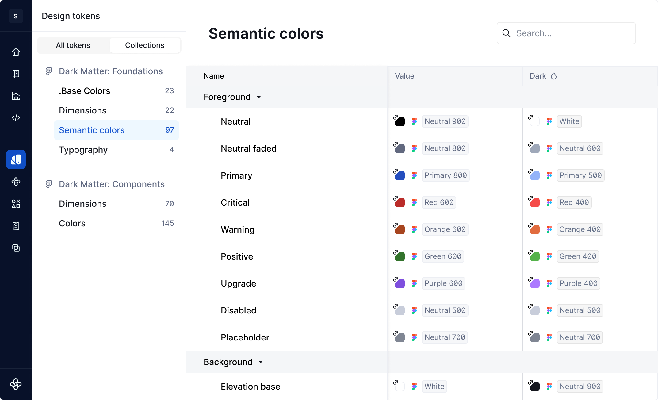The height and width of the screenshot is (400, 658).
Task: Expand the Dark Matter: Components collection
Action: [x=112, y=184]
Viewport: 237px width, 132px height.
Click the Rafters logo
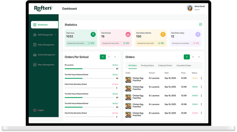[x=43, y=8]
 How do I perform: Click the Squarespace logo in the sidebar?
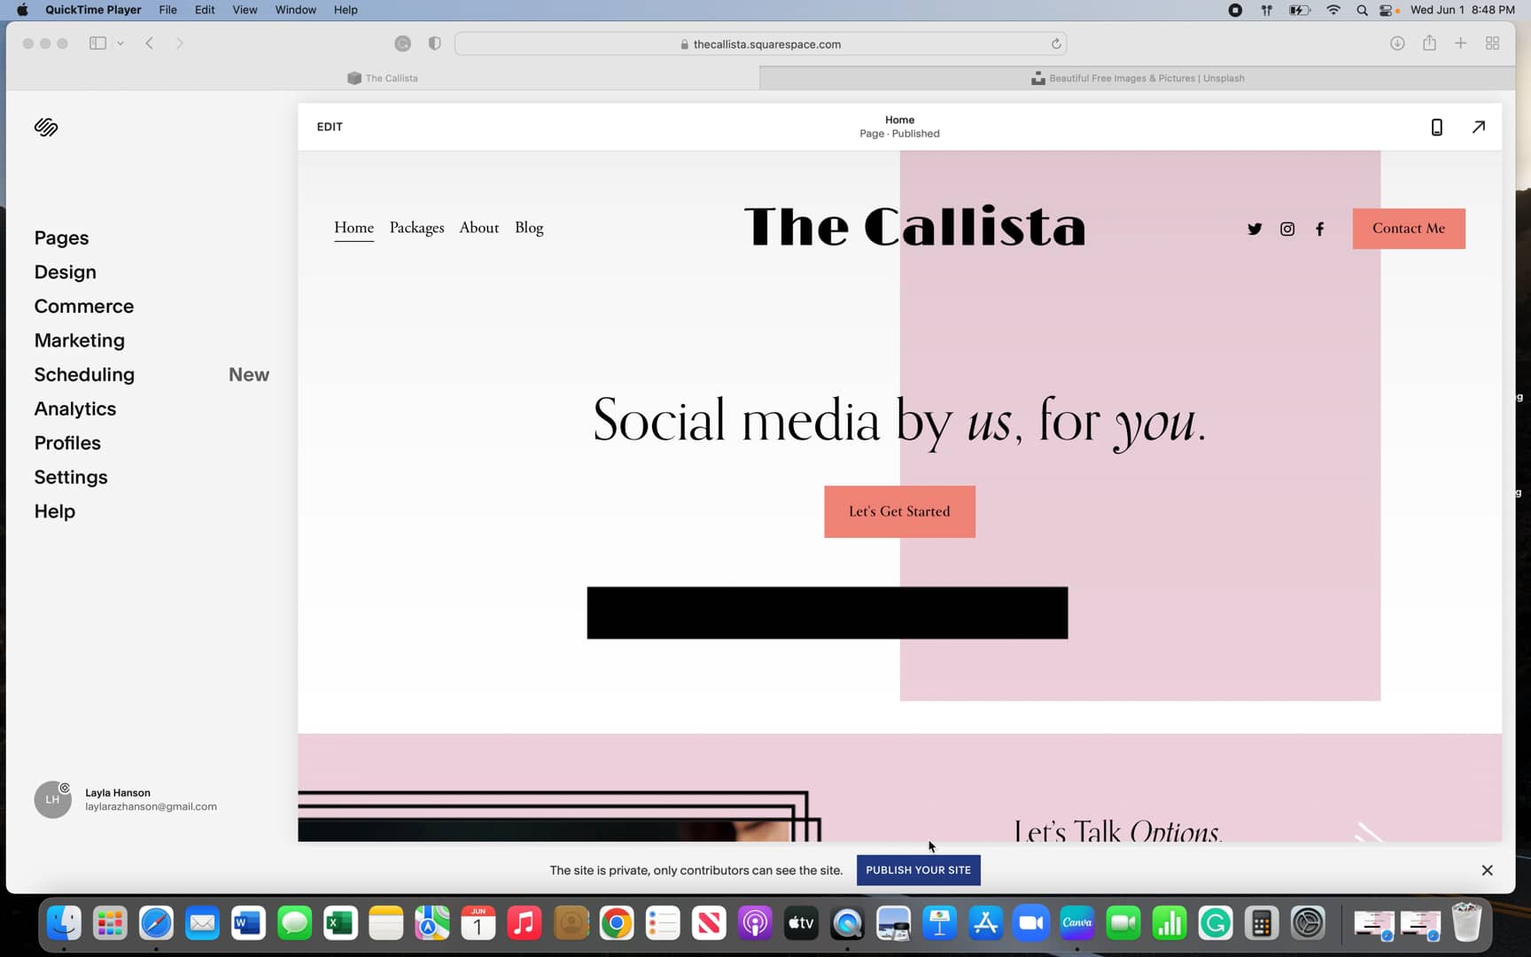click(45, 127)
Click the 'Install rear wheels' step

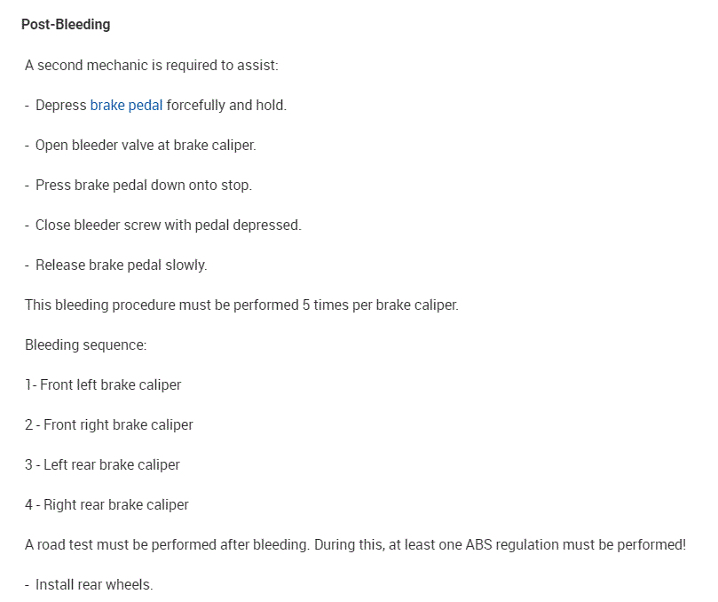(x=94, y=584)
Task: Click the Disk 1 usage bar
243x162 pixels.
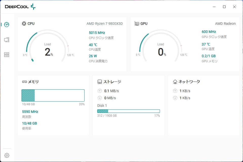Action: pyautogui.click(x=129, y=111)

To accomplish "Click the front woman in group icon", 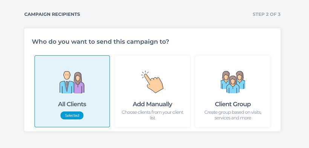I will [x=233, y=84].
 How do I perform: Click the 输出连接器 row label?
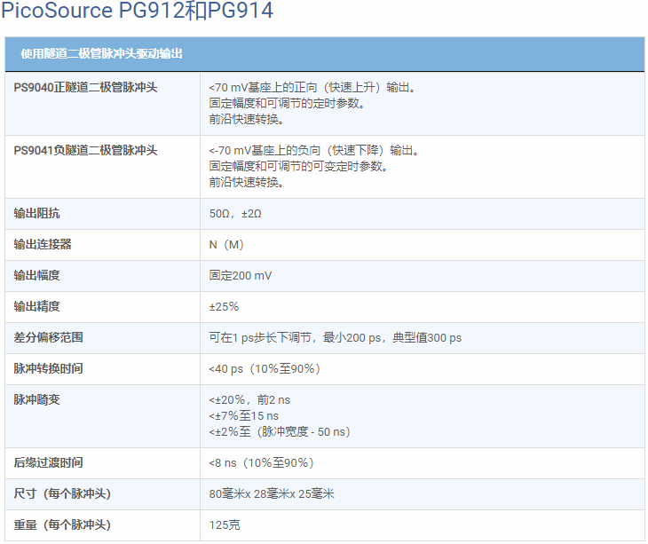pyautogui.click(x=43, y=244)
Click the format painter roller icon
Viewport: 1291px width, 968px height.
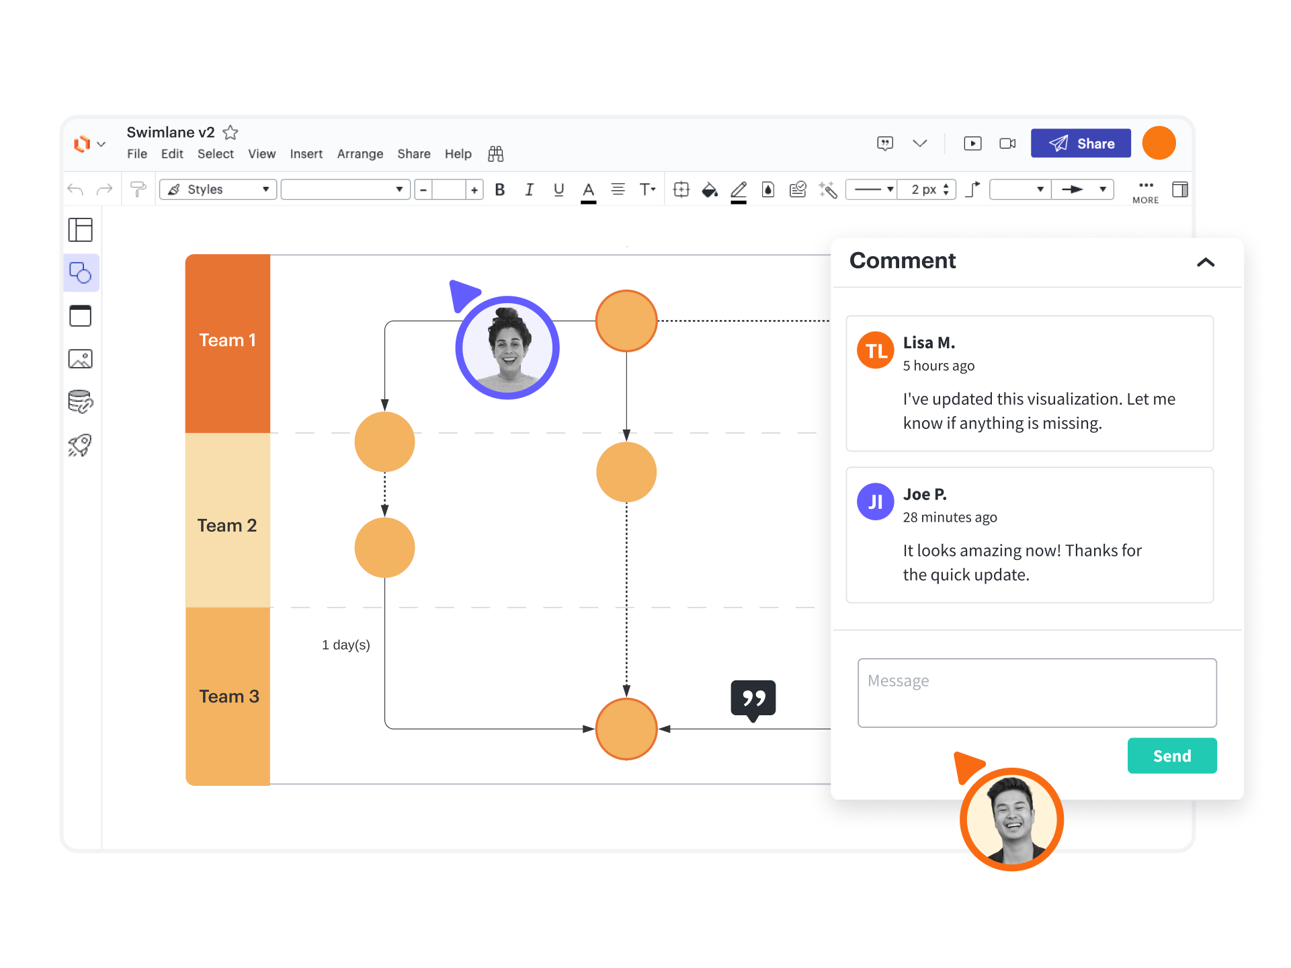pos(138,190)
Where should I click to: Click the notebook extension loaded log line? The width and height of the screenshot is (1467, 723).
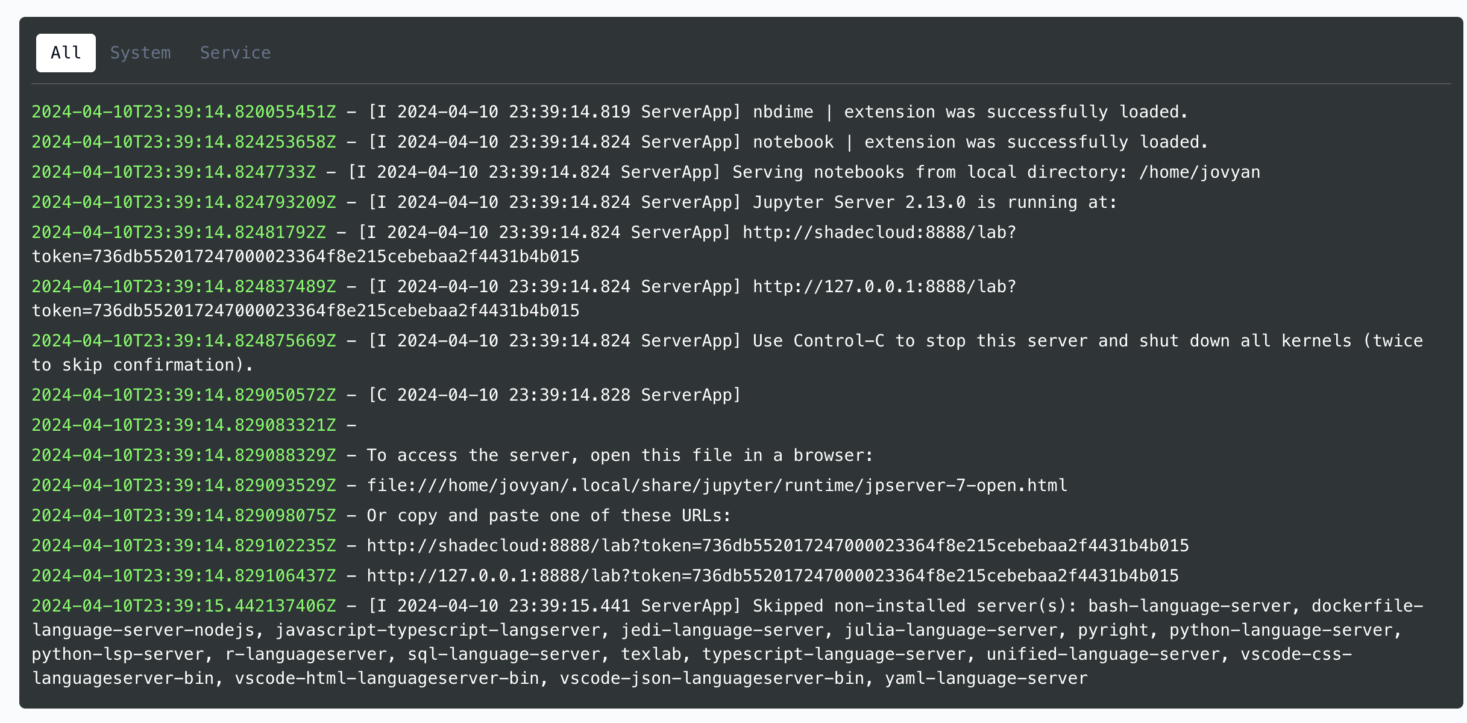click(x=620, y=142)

===============

WRITTEN PROBLEM:
Pick out every line in the items above that contains the word "logo", and copy each one.

WRITTEN ANSWER:
Click the Rafters logo
 How do I perform: Click the Squarespace logo in the sidebar?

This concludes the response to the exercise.